Jessica Yellin: "Ever the 'ranchero,' President Bush loaded lettuce in Guatemala on day five of his Latin America goodwill tour. It's meant to show he cares. But many in the region don't care for Mr. Bush. [Onscreen: footage of protesters, including some who are burning an American flag.] Like these folks who gave him a chilly reception on his first stop in Brazil. On day two in Uruguay. And Columbia, and today, Guatemala. The protesters object to everything from the war in Iraq to the President's free trade and immigration policies. The hostility isn't just coming from the street protests. The spiritual leaders of the Guatemala's indigenous Mayan population are also worried about the President's bad vibes. They will perform a special cleansing ceremony to clear away the bad energy they say he left during his visit. Guatemala's president took Mr. And Mrs. Bush to one of the country's top tourist spots, Iximche, the ruins of an ancient city where they took in some Mayan culture, including traditional music and dancers wearing deer skins. There was also some sort of Mayan soccer game, and this famously athletic president couldn't help from jumping in. But indigenous leaders fumed saying their culture shouldn't be a tourist attraction. One Mayan said Mr. Bush was trampling on sacred ground. But none of the Bush bashing seemed to bother the President who focused on the friendly faces."

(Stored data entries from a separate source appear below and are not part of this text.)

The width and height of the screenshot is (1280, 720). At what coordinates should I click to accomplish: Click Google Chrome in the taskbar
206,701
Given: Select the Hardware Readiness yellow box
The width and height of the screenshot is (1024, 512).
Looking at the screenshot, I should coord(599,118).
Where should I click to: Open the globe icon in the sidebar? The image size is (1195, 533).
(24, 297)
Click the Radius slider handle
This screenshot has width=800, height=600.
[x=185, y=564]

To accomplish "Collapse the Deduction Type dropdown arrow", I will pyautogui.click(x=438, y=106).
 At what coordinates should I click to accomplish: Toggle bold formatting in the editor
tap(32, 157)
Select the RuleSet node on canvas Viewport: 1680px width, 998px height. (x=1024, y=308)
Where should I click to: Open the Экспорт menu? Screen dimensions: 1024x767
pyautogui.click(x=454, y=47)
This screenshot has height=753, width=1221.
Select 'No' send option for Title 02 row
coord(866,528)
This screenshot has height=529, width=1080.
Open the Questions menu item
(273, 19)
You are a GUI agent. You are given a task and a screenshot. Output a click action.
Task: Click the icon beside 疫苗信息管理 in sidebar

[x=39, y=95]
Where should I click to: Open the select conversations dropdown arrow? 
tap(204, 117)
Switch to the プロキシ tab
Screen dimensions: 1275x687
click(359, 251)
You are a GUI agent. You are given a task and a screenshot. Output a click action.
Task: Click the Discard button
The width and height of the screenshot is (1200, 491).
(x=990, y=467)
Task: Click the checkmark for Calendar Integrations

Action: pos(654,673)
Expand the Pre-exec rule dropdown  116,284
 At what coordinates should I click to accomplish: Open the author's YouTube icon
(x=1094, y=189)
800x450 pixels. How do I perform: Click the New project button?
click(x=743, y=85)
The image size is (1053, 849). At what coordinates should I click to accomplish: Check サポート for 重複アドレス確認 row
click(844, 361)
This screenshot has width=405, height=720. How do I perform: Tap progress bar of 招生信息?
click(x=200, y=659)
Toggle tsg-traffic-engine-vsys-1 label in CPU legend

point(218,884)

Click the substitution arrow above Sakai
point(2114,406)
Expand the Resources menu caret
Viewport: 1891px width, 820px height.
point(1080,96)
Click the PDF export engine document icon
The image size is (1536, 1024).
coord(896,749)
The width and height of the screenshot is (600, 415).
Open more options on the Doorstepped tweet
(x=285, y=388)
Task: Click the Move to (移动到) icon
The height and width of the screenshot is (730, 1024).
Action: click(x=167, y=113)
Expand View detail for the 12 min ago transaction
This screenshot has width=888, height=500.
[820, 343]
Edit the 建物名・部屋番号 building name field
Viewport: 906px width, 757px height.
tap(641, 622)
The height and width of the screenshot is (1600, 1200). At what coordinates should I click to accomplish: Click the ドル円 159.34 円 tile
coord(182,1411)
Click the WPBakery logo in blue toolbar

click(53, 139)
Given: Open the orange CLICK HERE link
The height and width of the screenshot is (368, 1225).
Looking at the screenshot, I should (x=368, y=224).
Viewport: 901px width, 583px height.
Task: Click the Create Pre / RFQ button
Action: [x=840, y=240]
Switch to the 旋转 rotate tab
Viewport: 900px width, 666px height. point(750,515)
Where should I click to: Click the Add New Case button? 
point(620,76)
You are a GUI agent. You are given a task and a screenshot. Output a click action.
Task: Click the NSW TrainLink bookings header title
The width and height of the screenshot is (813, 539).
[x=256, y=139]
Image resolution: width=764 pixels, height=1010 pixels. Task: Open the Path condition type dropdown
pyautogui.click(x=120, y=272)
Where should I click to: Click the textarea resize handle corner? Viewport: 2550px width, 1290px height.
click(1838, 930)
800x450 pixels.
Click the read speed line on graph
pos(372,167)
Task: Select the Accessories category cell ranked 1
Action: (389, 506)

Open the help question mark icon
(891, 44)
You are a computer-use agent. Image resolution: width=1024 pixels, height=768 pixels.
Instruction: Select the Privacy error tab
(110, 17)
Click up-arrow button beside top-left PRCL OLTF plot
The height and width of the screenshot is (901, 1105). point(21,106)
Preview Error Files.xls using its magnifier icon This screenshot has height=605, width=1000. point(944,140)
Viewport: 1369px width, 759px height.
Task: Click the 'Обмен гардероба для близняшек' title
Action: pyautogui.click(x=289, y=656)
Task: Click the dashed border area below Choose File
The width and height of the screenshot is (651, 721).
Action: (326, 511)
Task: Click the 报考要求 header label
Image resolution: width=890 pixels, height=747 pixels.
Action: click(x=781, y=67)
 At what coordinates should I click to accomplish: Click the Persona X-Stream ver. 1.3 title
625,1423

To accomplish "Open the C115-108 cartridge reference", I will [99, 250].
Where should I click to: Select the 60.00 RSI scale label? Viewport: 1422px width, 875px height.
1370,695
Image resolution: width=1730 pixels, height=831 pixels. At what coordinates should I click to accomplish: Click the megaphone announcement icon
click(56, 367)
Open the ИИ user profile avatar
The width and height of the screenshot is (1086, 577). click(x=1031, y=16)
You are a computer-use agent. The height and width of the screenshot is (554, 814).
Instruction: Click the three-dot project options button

President Bush: "As a matter of fact, it was one of great experiences on my presidency."
Yellin: "Though some are eager to see him go and take his karma with him. I'm Jessica Yellin for Nightline in Guatemala City."
The March 13 CyberAlert item, "ABC and NBC Highlight the 'Evil Spirits' Bush Visit Will Bring," recounted:
The NBC and ABC morning shows on Monday found it newsworthy that President Bush's "evil spirits" would have to be removed from Mayan ruins he would visit in Guatemala. NBC's Kelly O'Donnell, traveling with Bush, relayed on the Today show how "he plans to tour Mayan ruins here in Guatemala and we're told some local priests want to purify the site afterward with a kind of ritual they say will get rid of what they call 'bad spirits.'" Over on ABC's Good Morning America, news reader Chris Cuomo reported how "President Bush will also visit a sacred Mayan ruin today, making some protesters angry. They say President Bush will only bring, quote, 'evil spirits' to the site." He later related how Bush "will visit a sacred Mayan ruin, where some critics jab he is likely to leave behind, quote, 'evil spirits.' They say they are going to perform a spiritual cleansing there afterwards, just in case."